▶ _What you are asked to do_
Set down exactly the lines below between the line holding "You are a GUI" and the line holding "Task: Select Гайкович", inclusive; no other line belongs in the answer.

▶ _Records to use_
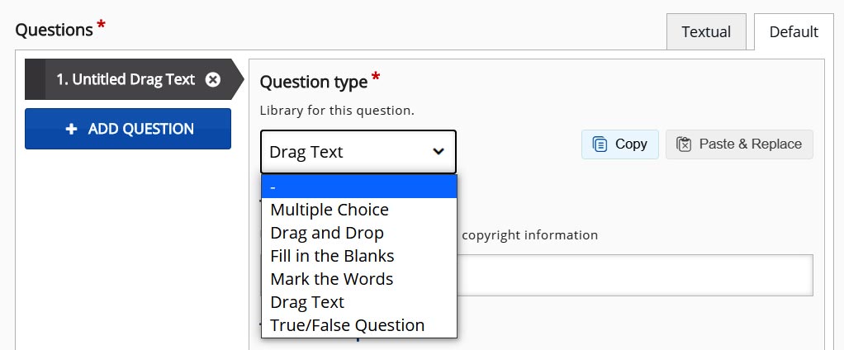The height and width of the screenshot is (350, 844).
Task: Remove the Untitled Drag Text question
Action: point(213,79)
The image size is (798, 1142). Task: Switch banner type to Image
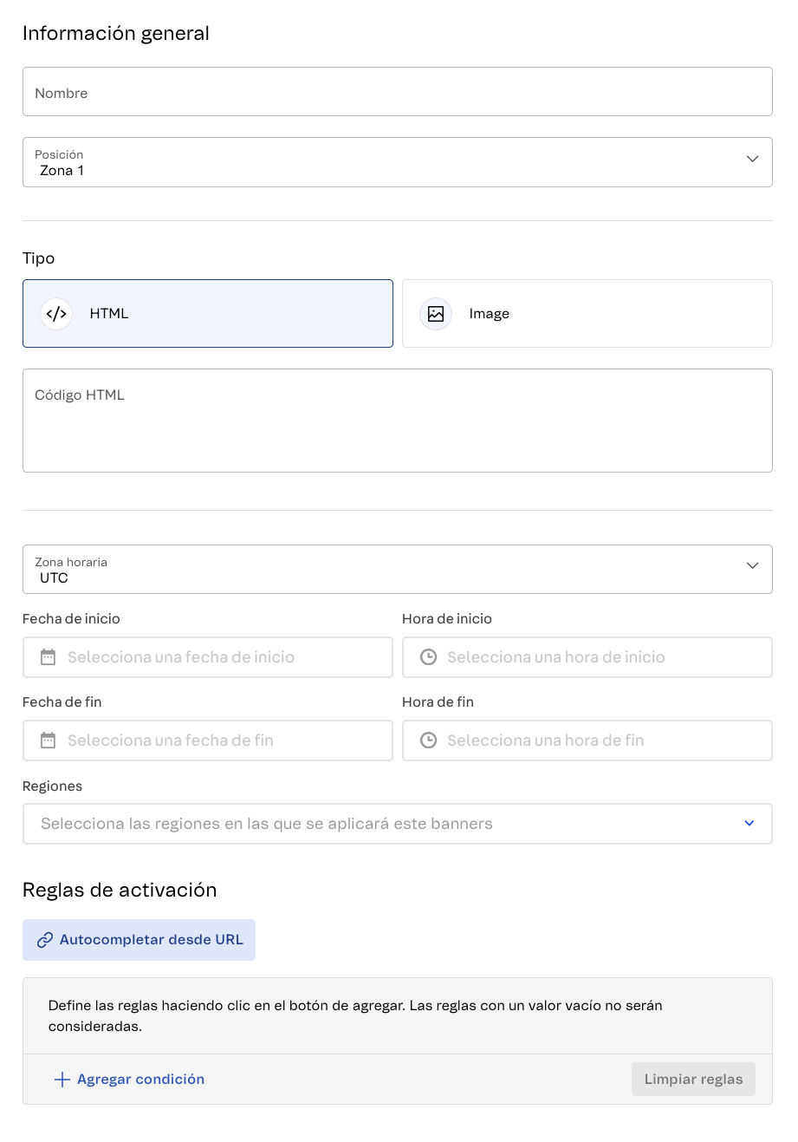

==

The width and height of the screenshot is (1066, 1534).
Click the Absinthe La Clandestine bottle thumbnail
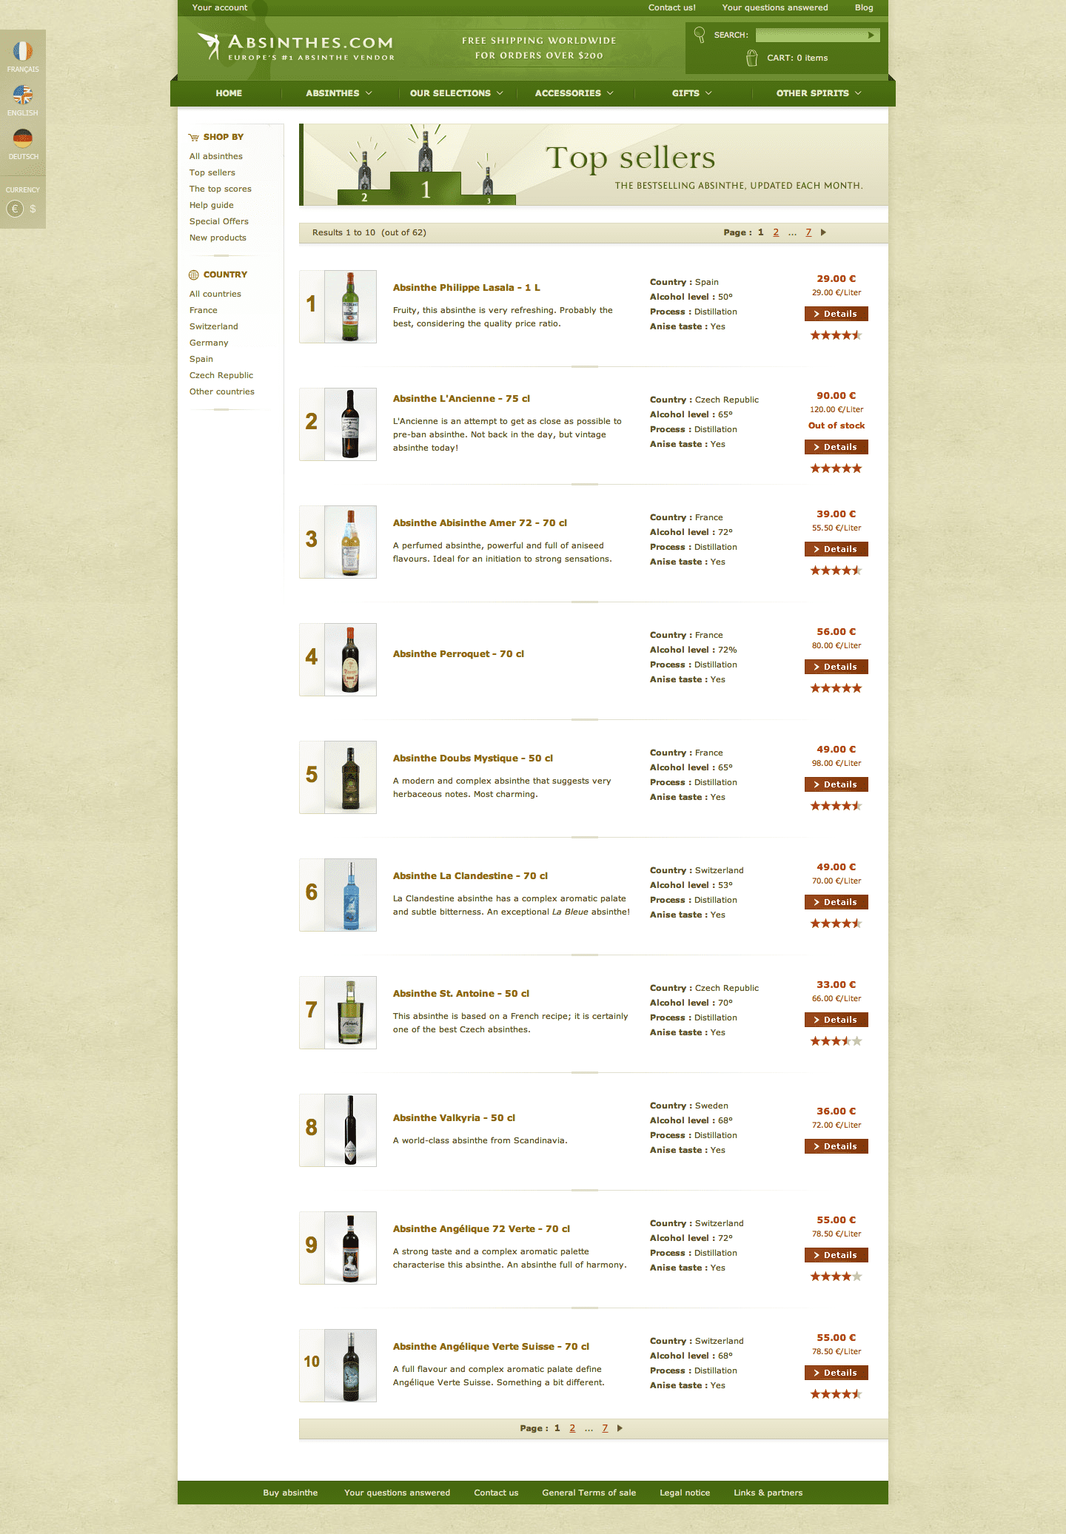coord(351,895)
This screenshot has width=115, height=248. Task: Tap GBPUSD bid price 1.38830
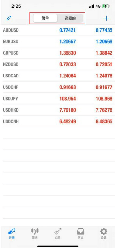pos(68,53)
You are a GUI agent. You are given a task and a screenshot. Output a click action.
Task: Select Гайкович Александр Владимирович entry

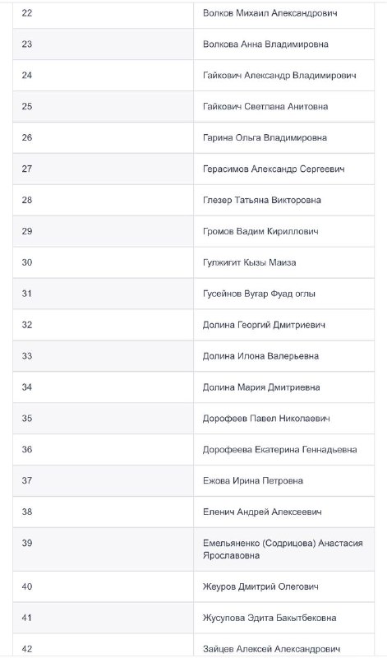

▶ _Task answer_
You are a GUI agent. You are given a task and a screenshot. Output a click action.
Task: Select Гайкович Александр Владимирович entry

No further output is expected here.